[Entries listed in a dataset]

[START]

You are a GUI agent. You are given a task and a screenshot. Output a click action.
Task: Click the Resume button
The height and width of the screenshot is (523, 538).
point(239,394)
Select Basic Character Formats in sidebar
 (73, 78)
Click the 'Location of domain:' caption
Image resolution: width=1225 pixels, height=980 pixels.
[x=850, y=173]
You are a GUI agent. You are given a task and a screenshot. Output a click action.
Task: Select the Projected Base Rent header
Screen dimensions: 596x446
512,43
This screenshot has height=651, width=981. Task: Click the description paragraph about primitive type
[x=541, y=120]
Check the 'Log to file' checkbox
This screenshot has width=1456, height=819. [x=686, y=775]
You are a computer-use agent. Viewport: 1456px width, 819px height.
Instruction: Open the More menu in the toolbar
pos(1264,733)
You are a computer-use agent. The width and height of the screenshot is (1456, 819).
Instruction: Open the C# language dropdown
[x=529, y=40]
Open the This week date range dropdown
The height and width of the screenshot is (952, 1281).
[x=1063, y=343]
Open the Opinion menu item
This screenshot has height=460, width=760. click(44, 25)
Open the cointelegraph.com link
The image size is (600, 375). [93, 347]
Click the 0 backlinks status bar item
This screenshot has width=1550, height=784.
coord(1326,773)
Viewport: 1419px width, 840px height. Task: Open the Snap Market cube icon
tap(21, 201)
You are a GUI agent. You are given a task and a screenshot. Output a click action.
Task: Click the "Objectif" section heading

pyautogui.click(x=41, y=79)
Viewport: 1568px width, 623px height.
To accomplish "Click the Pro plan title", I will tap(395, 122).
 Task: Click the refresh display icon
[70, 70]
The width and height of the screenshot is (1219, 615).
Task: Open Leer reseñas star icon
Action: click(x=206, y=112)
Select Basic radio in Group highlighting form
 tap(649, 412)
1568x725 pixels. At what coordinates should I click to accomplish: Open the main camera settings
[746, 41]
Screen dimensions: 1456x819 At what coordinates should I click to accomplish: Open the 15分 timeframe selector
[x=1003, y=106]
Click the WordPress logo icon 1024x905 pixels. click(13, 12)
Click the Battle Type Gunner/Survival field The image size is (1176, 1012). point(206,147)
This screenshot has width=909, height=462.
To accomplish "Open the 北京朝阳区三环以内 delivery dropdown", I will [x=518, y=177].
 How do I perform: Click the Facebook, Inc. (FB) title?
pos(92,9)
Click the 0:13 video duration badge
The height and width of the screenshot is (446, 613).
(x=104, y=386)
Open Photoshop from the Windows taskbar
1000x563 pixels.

[END]

Written exercise: Starting at the line containing "How do I perform: Click" and continuing through the last of the entries, switch "taskbar" to "dock" and reproduce those lines with no other change.

Output for this exercise:
 How do I perform: Click the Facebook, Inc. (FB) title?
pos(92,9)
Click the 0:13 video duration badge
The height and width of the screenshot is (446, 613).
(x=104, y=386)
Open Photoshop from the Windows dock
1000x563 pixels.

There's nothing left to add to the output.